Whole Foods Merger Analysis
I may be going out on a limb here, but I predict, on the basis of what happened in court yesterday, that the Whole Foods merger with Wild Oats Market will eventually be approved. Antitrust aficionados will know that the crux of this case is how the court will define the relevant market, and whether or not the merged firm would be a monopolist in that market. Is the market to be narrowly defined as including only nationwide, premium, organic and “natural” foods supermarkets (a definition that really includes only the merging firms), as the FTC supports? Or should it include all retailers of organic and “natural” foods (which includes almost every major supermarket chain and Wal-Mart), as Whole Foods insists?

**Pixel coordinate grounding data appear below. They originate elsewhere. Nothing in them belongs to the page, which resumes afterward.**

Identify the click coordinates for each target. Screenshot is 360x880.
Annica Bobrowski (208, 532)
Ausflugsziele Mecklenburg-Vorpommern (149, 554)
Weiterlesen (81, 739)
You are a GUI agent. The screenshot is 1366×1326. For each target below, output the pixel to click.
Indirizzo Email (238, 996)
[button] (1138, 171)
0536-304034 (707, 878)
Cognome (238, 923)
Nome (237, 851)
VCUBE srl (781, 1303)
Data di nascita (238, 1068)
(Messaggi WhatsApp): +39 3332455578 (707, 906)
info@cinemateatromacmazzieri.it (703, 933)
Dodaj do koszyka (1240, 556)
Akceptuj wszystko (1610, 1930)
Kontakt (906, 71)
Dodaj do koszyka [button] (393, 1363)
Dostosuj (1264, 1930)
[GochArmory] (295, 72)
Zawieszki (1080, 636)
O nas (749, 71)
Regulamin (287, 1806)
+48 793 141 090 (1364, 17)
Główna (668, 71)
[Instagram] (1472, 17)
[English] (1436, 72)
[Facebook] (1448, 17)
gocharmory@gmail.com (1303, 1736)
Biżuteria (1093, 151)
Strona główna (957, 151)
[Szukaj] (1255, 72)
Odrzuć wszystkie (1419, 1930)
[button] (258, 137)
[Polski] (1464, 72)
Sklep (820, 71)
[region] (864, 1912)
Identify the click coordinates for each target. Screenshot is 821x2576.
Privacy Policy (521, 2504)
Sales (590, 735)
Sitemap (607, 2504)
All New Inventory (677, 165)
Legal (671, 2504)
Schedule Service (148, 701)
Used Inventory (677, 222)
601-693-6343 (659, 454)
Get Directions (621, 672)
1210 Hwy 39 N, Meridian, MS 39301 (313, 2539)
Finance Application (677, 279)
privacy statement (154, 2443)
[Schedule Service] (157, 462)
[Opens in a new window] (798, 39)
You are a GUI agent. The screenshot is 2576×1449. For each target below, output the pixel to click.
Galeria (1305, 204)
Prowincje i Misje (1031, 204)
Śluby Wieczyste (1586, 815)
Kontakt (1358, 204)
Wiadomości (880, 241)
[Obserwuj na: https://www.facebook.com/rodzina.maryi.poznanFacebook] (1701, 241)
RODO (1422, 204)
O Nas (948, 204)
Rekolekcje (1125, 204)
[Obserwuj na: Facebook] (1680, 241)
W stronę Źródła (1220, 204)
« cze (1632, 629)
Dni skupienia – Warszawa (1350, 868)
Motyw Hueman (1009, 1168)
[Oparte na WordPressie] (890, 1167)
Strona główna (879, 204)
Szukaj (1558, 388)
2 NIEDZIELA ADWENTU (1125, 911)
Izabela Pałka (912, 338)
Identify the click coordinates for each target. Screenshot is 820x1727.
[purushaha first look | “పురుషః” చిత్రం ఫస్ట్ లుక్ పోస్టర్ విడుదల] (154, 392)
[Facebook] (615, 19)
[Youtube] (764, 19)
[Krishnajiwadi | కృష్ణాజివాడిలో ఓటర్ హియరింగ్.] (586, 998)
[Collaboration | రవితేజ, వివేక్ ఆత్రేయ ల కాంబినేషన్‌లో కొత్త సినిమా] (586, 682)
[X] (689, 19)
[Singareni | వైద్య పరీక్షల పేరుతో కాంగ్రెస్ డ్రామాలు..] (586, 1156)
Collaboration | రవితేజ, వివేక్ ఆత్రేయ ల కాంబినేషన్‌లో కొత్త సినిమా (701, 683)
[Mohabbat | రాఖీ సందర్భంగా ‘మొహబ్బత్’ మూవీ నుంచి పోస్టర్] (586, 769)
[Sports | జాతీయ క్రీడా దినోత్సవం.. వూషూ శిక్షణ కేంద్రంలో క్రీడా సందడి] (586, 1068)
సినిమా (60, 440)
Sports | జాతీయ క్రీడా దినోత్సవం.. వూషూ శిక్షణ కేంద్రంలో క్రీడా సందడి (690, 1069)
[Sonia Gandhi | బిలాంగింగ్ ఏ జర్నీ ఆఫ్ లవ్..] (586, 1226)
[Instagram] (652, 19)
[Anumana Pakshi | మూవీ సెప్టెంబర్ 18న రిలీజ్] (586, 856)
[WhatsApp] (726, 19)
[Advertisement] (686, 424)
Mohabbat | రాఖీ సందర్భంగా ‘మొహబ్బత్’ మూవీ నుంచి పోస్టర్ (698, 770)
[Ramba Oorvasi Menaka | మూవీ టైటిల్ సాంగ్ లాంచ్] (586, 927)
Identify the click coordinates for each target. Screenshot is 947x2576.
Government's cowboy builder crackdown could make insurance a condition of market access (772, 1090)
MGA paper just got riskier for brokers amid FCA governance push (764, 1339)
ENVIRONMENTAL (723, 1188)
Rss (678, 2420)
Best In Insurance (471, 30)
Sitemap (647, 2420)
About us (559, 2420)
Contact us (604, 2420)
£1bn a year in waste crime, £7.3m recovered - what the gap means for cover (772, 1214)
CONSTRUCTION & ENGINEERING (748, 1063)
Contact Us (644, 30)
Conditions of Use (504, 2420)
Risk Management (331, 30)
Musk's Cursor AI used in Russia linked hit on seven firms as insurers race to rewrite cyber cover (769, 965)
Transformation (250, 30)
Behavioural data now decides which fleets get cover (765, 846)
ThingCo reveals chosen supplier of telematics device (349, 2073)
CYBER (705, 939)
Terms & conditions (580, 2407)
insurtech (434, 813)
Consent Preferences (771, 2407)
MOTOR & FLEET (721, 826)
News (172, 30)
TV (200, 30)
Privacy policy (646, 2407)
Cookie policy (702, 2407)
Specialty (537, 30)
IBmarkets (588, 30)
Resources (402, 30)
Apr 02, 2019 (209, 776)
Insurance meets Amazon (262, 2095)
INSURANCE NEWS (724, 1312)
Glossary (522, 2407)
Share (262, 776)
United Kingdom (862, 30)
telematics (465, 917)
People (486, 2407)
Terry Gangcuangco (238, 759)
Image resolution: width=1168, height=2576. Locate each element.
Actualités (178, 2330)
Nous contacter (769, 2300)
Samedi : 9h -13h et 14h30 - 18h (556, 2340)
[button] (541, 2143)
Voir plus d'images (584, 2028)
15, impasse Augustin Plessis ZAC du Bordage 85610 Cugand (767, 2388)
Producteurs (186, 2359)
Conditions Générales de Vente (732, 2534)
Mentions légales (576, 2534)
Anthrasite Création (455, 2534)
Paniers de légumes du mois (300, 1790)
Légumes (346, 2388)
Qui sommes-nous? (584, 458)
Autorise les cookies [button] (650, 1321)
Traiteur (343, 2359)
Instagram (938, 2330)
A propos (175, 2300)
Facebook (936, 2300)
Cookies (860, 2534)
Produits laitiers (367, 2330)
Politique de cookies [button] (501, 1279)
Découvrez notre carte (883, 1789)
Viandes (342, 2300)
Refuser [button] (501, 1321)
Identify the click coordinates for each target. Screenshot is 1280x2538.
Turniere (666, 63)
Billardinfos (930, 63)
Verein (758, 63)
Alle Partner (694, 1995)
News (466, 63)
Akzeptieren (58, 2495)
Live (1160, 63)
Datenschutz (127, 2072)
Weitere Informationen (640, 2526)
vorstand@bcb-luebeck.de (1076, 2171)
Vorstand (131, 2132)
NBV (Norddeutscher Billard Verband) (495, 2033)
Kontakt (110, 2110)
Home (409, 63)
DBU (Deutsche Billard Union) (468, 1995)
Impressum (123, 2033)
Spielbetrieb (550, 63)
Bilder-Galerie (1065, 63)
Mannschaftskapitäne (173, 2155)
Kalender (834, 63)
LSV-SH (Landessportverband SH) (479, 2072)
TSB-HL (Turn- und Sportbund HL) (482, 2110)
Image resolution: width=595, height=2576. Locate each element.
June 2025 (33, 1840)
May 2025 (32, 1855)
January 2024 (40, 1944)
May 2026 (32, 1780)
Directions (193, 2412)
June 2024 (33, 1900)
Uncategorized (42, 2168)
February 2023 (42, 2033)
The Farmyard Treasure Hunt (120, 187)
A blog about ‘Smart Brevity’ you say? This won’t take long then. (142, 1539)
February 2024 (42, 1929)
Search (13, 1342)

The way court go about defining the relevant market is a little too convoluted to explain in a blog post, but I’ll refer readers the joint Justice Department/Federal Trade Commission Horizontal Merger Guidelines. According to the guidelines, a merger should be challenged when, in any given market, the merged firm will have sufficient market power to sustain a “small but significant and nontransitory increase in price.” And, for all practical purposes, DOJ, FTC, and courts tend to view a “small but significant” price increase to be one that is five percent or greater.
According to this article (sorry, subscription required) in today’s Wall Street Journal, though, the FTC’s primary expert testified that his market analysis revealed “a ‘substantial decline in margins’ and a 2% drop in prices at Wild Oats stores in Boulder when Whole Foods entered that market.” This is not what antitrust watchers would consider to be damning evidence that commands a narrow market definition. If that’s the strongest evidence FTC can throw at this deal (of course, I acknowledge that newspaper reporters can’t be trusted to have reported the most important facts), it’s more likely than not that the court will find that the relevant market is bigger than FTC claims.
Of course, that doesn’t necessarily mean that the merger is a done deal. After all, there are many idiosyncrasies about the food industry that make it very much unlike other markets. And there are all those apparantly damning statements by Whole Foods CEO John Mackey — such as one contained in a February e-mail to the Whole Foods board of directors indicating that the merger would allow Whole Foods and Wild Oats to “avoid nasty price wars.” Still, from a distance, it appears that FTC’s case is not quite as strong as it once appeared.